**DATA ROWS**

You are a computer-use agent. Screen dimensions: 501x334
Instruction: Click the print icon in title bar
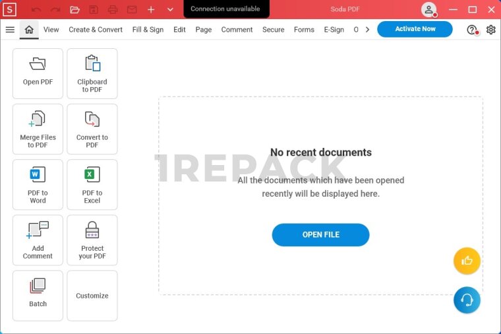pyautogui.click(x=113, y=10)
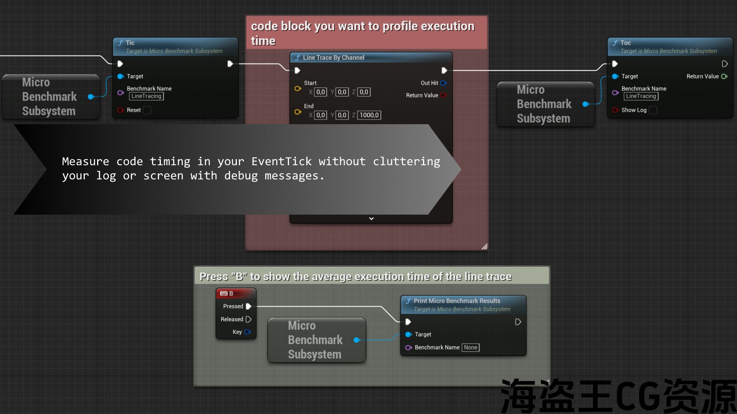Enable Show Log checkbox on Toc node

click(x=653, y=110)
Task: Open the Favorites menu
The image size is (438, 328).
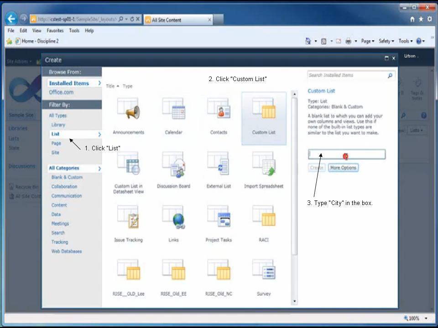Action: 55,31
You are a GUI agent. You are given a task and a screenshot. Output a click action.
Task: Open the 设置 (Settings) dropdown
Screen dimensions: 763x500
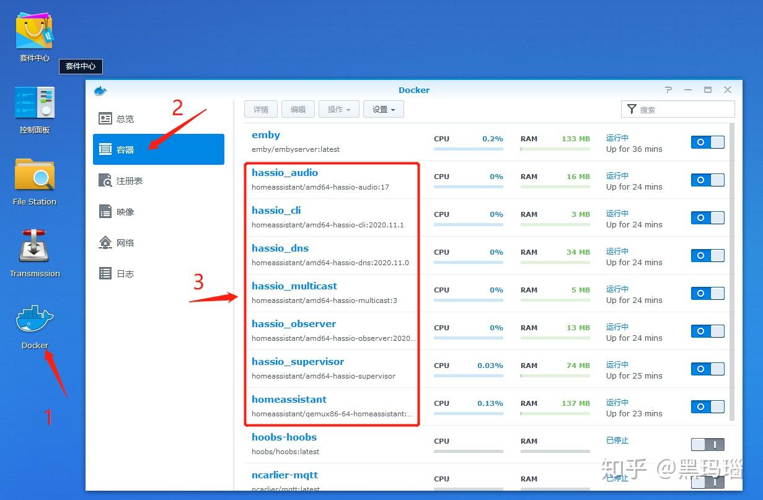383,109
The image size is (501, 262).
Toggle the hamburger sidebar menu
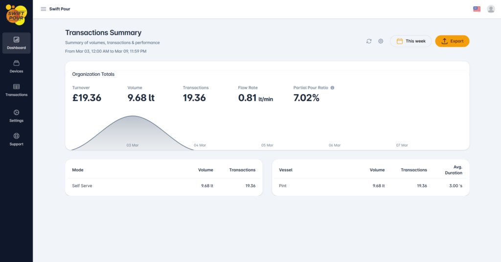pos(44,9)
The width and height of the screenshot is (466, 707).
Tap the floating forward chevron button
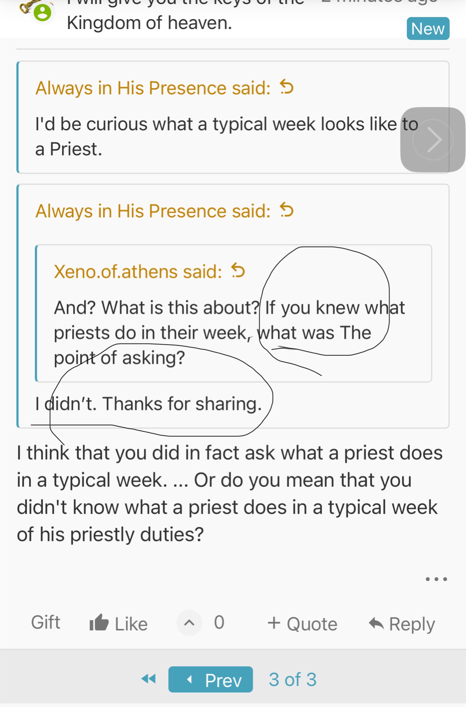[x=433, y=140]
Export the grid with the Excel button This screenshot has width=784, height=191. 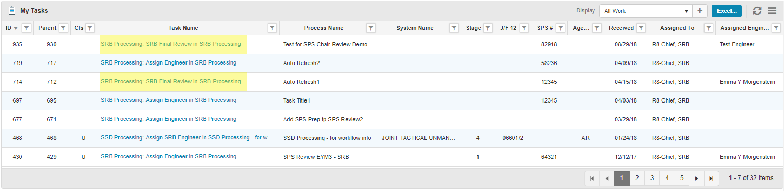point(727,11)
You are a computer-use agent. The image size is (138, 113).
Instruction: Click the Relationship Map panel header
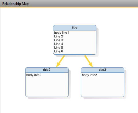[x=69, y=3]
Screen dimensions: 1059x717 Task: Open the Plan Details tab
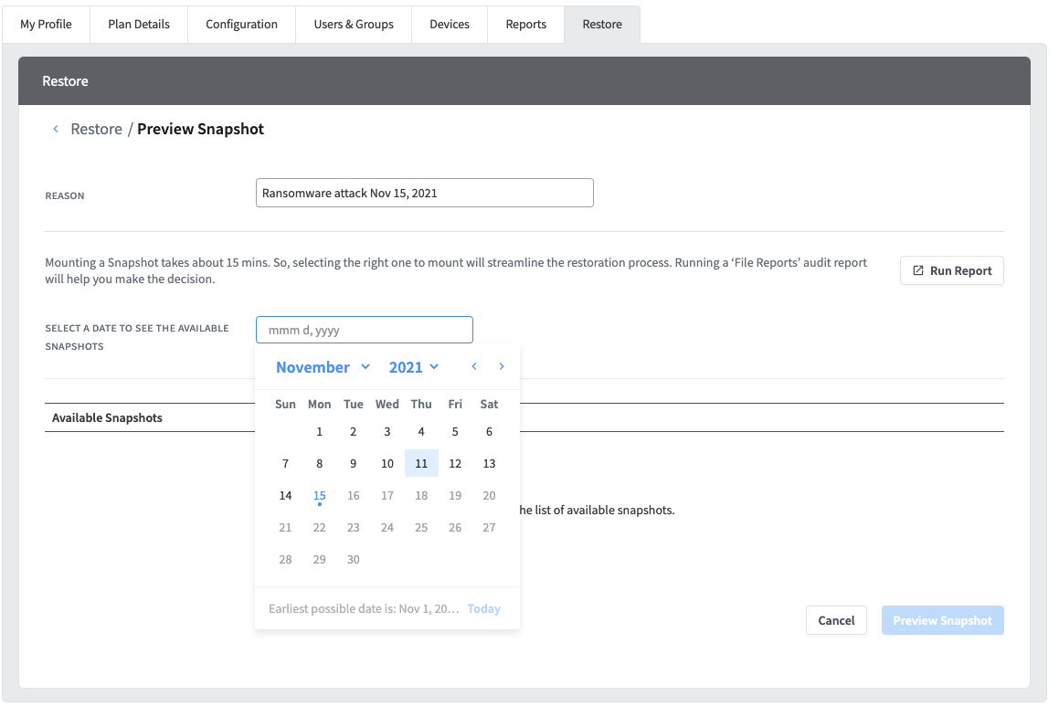click(139, 25)
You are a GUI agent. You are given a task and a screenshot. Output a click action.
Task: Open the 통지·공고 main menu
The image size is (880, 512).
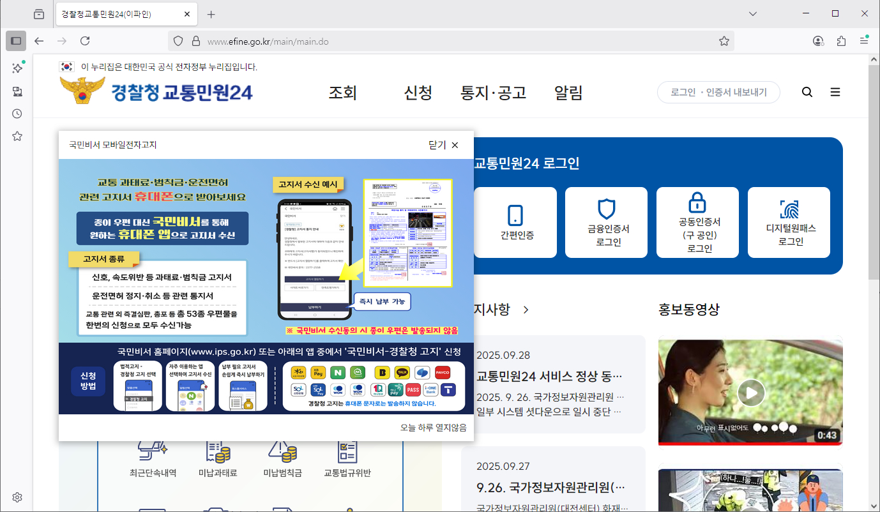click(493, 93)
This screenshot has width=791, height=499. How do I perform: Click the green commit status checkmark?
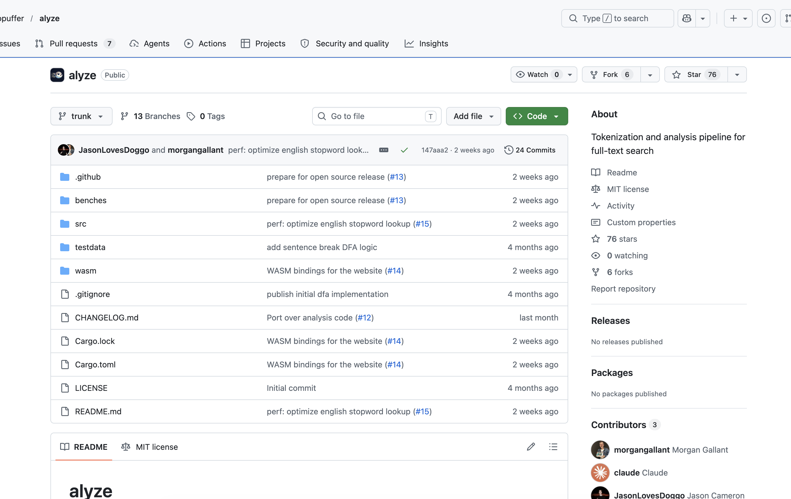tap(404, 150)
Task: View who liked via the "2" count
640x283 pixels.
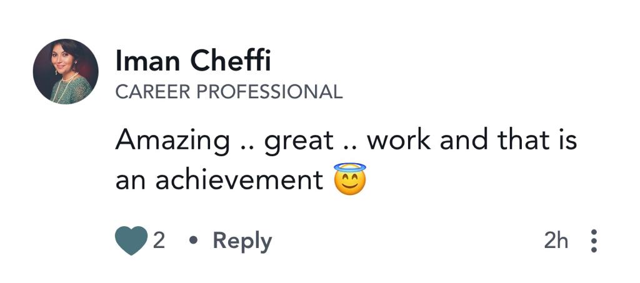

**THE EXERCISE**
Copy out, word for word, the part of the items that begins with the line containing "Screen dimensions: 1059x717" and runs through the end of the items, including both ends. Leave out the pictures.

**ANSWER TO THIS TASK**
Screen dimensions: 1059x717 Task: Open the Plan Details tab
click(139, 25)
You are a GUI agent. You are given a task and a screenshot. Output a click action.
Task: Open the 통지·공고 main menu
The image size is (880, 512).
click(493, 93)
This screenshot has width=791, height=499. How do I perform: Click the green commit status checkmark?
tap(404, 150)
Task: View who liked via the "2" count
640x283 pixels.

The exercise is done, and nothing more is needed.